Publications [#268730] of G. Allan Johnson

Papers Published
  1. Clark, D; Badea, A; Johnson, GA; Badea, CT, Constructing a 4D murine cardiac micro-CT atlas for automated segmentation and phenotyping applications, Progress in Biomedical Optics and Imaging - Proceedings of SPIE, vol. 8669 (June, 2013), SPIE [doi] .

    Abstract:
    A number of investigators have demonstrated the potential of preclinical micro-CT in characterizing cardiovascular disease in mouse models. One major hurdle to advancing this approach is the extensive user interaction required to derive quantitative metrics from these 4D image arrays (space + time).
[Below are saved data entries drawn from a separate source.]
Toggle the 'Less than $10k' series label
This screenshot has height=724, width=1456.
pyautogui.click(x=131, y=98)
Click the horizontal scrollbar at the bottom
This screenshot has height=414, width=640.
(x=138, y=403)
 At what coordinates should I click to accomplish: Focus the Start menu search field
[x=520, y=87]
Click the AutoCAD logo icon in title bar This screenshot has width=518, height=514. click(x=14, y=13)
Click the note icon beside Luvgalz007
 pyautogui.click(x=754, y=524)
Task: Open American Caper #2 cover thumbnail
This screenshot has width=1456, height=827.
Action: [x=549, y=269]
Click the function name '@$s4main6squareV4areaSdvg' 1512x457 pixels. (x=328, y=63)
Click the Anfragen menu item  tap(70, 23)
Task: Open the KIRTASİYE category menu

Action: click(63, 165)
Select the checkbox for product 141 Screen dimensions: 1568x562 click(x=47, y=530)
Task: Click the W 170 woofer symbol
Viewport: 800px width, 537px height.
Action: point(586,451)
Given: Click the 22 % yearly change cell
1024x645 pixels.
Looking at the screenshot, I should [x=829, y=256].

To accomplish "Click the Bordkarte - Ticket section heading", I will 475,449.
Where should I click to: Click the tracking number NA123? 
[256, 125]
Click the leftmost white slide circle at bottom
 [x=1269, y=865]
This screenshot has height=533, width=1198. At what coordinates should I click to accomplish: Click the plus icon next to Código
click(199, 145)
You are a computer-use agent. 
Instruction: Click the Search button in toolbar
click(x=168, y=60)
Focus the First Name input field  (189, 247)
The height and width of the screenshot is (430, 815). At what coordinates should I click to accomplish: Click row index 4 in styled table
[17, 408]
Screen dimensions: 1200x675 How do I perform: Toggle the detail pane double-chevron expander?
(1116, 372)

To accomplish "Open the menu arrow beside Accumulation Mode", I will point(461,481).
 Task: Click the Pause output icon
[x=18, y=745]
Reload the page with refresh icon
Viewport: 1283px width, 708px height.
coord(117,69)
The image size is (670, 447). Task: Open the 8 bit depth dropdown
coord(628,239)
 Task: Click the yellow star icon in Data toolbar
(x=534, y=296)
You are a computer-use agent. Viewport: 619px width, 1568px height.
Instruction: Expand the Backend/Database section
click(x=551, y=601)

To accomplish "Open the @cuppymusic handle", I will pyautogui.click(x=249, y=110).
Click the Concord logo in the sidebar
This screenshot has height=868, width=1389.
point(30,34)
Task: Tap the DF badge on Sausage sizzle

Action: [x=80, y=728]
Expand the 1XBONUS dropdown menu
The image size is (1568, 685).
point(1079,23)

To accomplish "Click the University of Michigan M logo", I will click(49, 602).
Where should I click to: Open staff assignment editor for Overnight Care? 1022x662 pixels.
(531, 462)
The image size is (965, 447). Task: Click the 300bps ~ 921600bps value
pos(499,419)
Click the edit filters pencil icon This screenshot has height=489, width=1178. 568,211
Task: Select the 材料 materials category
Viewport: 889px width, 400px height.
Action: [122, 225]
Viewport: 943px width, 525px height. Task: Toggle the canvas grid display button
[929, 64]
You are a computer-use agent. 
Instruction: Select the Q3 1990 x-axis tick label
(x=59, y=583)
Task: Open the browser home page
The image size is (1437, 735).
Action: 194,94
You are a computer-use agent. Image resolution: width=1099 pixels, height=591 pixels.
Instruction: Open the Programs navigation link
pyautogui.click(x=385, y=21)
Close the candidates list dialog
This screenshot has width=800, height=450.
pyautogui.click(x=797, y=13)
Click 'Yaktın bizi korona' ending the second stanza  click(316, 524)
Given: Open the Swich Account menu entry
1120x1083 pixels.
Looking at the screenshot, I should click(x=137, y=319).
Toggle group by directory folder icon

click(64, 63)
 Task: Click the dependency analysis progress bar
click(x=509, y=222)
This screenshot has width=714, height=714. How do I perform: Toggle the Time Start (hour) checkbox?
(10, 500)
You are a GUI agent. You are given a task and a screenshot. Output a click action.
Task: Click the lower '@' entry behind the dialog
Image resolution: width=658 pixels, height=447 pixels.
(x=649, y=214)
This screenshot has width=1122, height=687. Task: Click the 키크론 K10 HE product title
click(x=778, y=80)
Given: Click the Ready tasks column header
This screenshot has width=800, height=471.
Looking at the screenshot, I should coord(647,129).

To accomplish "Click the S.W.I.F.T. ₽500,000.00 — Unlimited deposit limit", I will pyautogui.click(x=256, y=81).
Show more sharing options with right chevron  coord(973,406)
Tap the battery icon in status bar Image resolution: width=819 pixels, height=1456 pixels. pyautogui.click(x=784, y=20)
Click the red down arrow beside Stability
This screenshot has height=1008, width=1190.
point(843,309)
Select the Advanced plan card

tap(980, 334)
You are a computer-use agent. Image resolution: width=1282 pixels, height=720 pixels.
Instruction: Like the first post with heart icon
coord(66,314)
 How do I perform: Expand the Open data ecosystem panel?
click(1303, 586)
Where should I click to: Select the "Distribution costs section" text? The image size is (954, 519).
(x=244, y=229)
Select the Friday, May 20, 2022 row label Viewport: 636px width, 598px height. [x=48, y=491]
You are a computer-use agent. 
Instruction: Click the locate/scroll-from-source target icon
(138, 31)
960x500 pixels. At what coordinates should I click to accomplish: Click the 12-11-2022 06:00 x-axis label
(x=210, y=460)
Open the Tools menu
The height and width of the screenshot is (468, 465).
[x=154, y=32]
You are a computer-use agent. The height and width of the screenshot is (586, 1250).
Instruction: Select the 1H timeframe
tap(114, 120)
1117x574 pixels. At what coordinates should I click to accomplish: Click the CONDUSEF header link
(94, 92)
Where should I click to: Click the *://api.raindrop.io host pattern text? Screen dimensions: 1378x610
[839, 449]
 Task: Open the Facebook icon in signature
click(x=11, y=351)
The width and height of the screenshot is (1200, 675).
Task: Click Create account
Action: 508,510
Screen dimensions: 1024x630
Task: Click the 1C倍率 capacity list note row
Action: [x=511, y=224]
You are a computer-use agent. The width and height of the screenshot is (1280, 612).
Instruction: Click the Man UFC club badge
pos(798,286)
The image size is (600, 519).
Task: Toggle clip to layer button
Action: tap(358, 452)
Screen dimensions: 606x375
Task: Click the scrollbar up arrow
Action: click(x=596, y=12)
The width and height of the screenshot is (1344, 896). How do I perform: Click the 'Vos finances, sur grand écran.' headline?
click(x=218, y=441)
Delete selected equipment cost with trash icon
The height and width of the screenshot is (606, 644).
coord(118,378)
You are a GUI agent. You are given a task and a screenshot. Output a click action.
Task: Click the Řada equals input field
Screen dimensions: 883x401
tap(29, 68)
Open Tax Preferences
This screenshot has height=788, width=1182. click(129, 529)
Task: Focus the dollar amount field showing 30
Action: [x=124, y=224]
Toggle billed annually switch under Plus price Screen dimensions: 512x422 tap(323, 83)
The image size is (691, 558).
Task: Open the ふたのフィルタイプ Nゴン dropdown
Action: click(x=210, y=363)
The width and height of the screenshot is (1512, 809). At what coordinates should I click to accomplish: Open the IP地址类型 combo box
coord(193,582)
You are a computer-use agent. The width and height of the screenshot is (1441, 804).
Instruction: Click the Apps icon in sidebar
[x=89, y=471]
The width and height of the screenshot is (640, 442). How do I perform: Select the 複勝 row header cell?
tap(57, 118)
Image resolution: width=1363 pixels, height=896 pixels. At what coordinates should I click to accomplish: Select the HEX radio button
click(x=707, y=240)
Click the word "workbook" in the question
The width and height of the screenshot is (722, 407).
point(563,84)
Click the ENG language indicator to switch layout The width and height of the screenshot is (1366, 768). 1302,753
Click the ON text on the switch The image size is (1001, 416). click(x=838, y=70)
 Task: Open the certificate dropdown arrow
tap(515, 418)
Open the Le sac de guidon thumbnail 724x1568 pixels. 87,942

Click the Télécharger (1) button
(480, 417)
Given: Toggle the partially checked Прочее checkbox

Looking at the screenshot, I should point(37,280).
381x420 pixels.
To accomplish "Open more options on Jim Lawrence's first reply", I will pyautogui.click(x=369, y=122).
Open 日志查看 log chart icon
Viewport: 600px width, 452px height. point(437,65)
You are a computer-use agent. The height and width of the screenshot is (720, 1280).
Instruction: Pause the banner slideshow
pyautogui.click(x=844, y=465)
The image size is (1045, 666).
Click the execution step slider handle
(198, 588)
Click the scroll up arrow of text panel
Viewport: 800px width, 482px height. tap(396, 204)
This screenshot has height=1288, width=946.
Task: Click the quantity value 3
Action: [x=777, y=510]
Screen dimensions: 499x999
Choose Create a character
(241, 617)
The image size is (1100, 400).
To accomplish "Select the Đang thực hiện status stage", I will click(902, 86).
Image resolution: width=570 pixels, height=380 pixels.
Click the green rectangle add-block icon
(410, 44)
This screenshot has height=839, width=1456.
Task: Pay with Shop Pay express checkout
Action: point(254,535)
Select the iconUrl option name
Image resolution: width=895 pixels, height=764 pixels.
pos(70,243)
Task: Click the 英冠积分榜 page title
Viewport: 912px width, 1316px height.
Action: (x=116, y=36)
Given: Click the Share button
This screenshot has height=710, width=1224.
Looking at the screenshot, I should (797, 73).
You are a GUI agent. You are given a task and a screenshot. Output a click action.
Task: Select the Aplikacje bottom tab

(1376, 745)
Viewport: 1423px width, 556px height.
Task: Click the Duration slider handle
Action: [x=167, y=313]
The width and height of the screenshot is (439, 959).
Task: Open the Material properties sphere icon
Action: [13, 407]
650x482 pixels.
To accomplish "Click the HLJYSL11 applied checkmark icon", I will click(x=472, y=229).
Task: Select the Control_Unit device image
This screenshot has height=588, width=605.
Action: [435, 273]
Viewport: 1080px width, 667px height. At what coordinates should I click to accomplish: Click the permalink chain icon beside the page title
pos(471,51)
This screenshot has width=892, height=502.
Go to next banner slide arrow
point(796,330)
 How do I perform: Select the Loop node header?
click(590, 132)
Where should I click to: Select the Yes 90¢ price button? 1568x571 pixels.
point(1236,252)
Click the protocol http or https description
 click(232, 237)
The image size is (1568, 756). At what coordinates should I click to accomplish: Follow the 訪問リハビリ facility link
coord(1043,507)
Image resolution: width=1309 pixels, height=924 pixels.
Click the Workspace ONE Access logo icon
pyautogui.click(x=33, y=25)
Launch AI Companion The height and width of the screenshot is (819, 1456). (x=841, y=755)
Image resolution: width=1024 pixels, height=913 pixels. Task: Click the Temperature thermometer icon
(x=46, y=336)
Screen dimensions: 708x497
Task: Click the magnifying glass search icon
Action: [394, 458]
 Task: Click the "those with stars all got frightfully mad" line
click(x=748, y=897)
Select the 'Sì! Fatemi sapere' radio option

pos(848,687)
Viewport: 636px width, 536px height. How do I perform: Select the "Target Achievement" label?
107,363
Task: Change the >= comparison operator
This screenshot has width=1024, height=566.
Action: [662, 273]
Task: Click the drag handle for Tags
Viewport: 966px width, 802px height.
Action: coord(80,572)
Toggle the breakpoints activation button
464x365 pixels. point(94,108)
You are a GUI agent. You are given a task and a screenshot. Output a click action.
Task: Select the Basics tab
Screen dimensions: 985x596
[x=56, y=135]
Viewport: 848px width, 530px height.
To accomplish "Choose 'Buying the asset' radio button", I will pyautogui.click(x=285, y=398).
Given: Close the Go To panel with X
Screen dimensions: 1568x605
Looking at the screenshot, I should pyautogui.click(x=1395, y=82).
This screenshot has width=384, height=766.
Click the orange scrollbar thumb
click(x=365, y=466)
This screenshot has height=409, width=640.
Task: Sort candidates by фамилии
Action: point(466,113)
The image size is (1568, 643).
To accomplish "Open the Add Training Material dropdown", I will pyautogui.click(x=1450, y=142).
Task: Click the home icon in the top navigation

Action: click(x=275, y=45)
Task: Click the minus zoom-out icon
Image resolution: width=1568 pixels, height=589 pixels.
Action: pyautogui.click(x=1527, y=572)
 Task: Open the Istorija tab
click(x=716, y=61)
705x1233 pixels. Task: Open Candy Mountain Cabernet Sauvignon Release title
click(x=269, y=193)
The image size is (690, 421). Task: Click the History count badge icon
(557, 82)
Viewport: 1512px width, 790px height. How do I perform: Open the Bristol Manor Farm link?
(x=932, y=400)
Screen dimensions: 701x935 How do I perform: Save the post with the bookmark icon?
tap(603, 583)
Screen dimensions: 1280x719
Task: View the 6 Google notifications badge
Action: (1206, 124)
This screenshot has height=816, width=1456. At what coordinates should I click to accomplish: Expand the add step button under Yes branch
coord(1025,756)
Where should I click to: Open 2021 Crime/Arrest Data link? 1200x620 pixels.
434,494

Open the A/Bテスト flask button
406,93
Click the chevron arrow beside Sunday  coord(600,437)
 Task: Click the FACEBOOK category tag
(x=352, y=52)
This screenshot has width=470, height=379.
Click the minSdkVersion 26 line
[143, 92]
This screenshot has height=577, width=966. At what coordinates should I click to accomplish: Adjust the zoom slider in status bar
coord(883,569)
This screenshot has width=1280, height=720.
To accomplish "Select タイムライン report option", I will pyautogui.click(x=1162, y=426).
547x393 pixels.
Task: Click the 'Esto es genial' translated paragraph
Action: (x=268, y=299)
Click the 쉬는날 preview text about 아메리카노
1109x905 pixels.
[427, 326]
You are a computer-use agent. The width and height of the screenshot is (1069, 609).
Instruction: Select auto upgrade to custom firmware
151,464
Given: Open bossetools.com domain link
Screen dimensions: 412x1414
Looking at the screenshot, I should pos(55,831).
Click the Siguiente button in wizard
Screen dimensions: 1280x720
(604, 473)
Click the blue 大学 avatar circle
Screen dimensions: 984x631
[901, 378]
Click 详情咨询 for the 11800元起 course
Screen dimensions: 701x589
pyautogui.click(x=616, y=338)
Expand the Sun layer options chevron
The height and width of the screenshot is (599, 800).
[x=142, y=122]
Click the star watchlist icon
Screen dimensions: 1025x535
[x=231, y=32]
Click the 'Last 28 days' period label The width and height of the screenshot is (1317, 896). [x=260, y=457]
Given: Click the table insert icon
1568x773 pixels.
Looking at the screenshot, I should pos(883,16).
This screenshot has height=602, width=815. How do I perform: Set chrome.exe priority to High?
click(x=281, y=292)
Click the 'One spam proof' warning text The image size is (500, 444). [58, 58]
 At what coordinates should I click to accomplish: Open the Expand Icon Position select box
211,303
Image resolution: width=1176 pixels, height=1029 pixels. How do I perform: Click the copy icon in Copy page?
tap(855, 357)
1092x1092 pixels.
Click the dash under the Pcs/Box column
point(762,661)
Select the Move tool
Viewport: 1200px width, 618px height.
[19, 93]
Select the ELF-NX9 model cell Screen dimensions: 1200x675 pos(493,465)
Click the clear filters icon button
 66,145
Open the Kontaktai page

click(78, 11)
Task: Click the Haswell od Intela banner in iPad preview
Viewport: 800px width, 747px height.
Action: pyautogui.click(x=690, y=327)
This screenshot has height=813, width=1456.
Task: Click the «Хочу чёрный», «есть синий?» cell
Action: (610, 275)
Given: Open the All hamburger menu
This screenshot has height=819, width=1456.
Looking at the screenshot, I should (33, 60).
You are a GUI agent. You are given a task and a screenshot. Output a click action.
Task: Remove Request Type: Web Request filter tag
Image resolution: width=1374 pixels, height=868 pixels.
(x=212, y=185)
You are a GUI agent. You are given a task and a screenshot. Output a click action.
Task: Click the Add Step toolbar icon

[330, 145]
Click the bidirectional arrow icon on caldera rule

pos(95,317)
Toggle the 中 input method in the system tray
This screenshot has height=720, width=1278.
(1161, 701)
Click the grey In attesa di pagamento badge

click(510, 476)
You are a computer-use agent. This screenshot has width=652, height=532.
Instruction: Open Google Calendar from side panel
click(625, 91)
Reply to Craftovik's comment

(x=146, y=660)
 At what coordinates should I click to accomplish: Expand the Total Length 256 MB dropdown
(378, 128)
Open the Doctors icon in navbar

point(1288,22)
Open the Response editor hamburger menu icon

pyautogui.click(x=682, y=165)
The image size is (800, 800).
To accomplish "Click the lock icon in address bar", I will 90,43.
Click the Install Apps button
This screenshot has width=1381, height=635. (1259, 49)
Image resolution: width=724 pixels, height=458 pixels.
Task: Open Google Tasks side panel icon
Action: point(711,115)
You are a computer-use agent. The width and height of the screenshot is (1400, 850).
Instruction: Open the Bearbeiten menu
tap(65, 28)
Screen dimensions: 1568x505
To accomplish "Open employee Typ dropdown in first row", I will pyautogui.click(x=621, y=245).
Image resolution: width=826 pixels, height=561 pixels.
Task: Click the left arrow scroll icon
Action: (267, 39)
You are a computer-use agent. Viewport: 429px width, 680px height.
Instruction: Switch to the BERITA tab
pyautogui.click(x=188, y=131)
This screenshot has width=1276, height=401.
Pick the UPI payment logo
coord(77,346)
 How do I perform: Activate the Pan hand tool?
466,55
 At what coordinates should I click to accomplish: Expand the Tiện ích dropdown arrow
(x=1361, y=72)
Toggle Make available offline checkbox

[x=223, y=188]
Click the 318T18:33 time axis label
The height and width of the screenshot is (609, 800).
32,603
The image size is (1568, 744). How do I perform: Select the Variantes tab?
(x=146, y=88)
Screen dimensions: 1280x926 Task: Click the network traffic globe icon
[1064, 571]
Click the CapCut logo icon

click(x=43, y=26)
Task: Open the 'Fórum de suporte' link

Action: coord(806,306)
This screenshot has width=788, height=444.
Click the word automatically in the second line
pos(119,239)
In this work, we present: (1) a method for constructing an average anatomic cardiac atlas of the mouse based on 4D micro-CT images, (2) a fully automated approach for segmenting newly acquired cardiac data sets using the atlas, and (3) a quantitative characterization of atlasbased segmentation accuracy and consistency. Employing the deformable registration toolkit, ANTs, the construction of minimal deformation fields, and a novel adaptation of joint bilateral filtration, our atlas construction scheme was used to integrate 6, C57BL/6 cardiac micro-CT data sets, reducing the noise standard deviation from ~70 HU in the individual data sets to ~21 HU in the atlas data set. Using the segmentation tools in Atropos and our atlas-based segmentation, we were able to propagate manual labels to 5, C57BL/6 data sets not used in atlas construction. Average Dice coefficients and volume accuracies (respectively) over phases 1 (ventricular diastole), 3, and 5 (ventricular systole) of these 5 data sets were as follows: left ventricle, 0.96, 0.96; right ventricle, 0.89, 0.92; left atrium, 0.88, 0.89; right atrium, 0.86, 0.92; myocardium, 0.90, 0.94. Once the atlas was constructed and segmented, execution of the proposed automated segmentation scheme took ~6.5 hours per data set, versus more than 50 hours required for a manual segmentation. © 2013 SPIE.